- **TASK OBJECTIVE**: Within the records below is a range that opens at the line with "Screen dimensions: 1285x781" and closes at the line with "This screenshot has height=525, width=1057.". Return that range word for word, both ends included, and only that range.

- **Stored data entries**:
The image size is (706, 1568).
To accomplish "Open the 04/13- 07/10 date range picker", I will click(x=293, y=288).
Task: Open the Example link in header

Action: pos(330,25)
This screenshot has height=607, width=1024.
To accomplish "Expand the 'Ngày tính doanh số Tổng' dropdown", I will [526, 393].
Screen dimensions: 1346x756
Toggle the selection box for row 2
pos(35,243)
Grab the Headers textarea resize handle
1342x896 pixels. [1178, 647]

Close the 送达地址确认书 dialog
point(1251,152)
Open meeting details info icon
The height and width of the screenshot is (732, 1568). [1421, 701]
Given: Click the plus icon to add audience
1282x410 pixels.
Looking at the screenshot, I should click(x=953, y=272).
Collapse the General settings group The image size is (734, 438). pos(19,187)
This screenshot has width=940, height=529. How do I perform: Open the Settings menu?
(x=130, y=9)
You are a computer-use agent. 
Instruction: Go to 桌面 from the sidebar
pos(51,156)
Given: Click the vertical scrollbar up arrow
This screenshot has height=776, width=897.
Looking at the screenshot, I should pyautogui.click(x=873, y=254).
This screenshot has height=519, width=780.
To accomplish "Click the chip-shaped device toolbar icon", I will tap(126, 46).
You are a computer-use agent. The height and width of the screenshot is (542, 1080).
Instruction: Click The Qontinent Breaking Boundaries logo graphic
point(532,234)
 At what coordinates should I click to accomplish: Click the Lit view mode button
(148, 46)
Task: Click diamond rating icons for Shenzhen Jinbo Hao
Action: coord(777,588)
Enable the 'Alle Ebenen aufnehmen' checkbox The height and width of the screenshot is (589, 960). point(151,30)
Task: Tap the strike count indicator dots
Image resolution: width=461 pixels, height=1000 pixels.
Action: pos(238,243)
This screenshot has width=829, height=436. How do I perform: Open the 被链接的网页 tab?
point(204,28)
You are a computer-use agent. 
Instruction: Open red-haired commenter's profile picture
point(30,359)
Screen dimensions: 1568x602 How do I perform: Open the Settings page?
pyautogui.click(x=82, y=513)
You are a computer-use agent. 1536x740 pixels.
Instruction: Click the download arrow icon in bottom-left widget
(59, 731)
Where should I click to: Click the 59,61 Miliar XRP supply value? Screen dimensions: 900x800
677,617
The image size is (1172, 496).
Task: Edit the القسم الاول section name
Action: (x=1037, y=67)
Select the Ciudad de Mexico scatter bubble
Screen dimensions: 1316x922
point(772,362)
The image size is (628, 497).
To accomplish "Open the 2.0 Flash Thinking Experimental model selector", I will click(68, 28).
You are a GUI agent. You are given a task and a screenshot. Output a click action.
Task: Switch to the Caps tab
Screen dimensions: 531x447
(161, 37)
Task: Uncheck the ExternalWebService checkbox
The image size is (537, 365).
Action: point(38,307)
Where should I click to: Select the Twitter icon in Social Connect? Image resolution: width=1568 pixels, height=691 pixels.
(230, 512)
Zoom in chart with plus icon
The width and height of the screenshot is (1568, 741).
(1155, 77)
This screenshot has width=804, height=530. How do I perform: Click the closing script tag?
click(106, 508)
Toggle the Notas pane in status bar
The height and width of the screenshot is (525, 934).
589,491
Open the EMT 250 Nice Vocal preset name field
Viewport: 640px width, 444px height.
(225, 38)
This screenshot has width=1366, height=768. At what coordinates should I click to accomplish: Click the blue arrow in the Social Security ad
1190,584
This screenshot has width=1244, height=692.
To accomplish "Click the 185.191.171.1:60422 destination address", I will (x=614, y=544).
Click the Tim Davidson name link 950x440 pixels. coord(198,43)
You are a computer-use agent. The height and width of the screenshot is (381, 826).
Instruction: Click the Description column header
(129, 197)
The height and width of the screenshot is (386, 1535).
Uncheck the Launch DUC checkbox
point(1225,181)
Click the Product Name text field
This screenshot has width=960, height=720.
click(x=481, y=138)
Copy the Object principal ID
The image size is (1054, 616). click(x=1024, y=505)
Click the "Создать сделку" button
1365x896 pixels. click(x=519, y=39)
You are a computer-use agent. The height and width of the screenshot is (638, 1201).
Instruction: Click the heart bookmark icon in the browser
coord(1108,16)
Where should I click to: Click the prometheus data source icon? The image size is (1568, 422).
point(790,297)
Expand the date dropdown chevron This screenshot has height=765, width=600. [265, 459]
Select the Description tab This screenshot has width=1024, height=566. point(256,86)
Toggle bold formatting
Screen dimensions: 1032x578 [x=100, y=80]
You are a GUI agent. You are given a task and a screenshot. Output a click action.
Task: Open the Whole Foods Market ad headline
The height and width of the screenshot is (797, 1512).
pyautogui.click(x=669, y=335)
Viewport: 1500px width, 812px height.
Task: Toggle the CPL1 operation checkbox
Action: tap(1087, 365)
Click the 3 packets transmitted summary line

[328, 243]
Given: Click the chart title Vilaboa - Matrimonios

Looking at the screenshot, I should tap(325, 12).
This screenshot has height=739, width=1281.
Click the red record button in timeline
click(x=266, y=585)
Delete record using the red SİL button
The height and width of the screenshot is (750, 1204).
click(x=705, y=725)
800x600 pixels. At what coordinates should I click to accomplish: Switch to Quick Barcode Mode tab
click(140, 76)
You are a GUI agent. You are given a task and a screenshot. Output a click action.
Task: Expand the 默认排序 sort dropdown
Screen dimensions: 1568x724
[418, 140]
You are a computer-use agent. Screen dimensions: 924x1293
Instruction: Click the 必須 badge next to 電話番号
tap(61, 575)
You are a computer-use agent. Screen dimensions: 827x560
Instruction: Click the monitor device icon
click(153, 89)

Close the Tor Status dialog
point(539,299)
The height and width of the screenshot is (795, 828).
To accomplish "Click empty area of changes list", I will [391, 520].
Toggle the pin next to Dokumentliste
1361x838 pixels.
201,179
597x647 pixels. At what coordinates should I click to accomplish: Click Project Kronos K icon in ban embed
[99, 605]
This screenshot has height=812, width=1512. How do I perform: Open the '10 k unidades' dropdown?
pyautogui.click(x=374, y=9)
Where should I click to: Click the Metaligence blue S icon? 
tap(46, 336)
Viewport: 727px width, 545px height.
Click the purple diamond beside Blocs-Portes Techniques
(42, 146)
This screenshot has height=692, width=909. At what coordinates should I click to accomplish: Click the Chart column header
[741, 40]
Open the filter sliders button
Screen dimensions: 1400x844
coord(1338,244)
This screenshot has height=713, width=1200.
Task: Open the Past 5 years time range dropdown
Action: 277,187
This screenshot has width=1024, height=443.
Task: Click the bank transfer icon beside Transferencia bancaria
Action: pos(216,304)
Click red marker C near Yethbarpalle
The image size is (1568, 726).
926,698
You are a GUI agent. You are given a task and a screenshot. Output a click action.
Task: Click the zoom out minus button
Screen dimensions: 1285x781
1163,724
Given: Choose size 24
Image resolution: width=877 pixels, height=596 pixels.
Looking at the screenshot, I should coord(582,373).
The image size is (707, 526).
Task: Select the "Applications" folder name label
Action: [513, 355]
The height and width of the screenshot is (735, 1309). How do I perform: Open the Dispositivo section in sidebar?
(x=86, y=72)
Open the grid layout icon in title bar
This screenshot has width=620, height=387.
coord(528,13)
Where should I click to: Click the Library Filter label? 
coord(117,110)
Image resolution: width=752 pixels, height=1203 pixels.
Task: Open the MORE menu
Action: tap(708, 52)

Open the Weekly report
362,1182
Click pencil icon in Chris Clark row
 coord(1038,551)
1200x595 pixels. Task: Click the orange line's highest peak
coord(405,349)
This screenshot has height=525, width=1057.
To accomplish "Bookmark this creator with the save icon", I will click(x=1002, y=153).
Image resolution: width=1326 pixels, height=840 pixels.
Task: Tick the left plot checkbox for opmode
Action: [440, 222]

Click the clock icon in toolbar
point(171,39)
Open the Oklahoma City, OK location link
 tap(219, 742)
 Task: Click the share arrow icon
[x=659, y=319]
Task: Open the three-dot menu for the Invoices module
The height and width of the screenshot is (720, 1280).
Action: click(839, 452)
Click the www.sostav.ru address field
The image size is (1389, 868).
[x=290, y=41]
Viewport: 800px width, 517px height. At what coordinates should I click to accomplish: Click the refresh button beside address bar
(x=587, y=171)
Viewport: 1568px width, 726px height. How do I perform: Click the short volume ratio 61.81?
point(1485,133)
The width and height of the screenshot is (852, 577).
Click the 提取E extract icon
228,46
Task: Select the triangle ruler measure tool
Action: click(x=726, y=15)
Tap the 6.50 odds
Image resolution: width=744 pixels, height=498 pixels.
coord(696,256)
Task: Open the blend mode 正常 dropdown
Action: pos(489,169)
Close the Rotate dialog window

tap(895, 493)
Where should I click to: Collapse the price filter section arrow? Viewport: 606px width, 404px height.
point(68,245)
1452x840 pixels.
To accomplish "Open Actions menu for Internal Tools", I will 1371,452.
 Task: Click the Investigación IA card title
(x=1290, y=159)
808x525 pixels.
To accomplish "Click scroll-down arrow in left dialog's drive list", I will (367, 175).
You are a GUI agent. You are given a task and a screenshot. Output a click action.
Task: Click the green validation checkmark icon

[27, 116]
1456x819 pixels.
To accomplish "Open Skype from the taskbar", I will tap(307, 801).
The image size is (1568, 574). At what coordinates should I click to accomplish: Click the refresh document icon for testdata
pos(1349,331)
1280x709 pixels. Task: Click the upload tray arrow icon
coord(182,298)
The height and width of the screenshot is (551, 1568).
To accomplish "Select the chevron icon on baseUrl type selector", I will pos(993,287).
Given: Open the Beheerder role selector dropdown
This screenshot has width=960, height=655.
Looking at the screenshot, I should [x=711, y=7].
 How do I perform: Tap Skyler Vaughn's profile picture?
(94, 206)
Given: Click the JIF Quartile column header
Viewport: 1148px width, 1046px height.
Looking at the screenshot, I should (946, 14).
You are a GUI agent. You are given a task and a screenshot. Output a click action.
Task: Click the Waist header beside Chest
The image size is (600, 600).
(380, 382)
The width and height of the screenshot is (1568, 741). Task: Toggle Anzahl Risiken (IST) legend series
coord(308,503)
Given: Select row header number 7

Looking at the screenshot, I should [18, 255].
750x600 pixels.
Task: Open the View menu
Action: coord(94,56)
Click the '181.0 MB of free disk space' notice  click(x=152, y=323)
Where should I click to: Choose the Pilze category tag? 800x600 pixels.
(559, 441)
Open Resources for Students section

- **OUTPUT BELOW**:
Screen dimensions: 1285x781
1163,724
Given: Choose size 24
Image resolution: width=877 pixels, height=596 pixels.
Looking at the screenshot, I should coord(582,373).
The image size is (707, 526).
Task: Select the "Applications" folder name label
Action: [513, 355]
The height and width of the screenshot is (735, 1309). How do I perform: Open the Dispositivo section in sidebar?
(x=86, y=72)
Open the grid layout icon in title bar
This screenshot has width=620, height=387.
coord(528,13)
Where should I click to: Click the Library Filter label? 
coord(117,110)
Image resolution: width=752 pixels, height=1203 pixels.
Task: Open the MORE menu
Action: tap(708, 52)

Open the Weekly report
362,1182
Click pencil icon in Chris Clark row
 coord(1038,551)
1200x595 pixels. Task: Click the orange line's highest peak
coord(405,349)
This screenshot has height=525, width=1057.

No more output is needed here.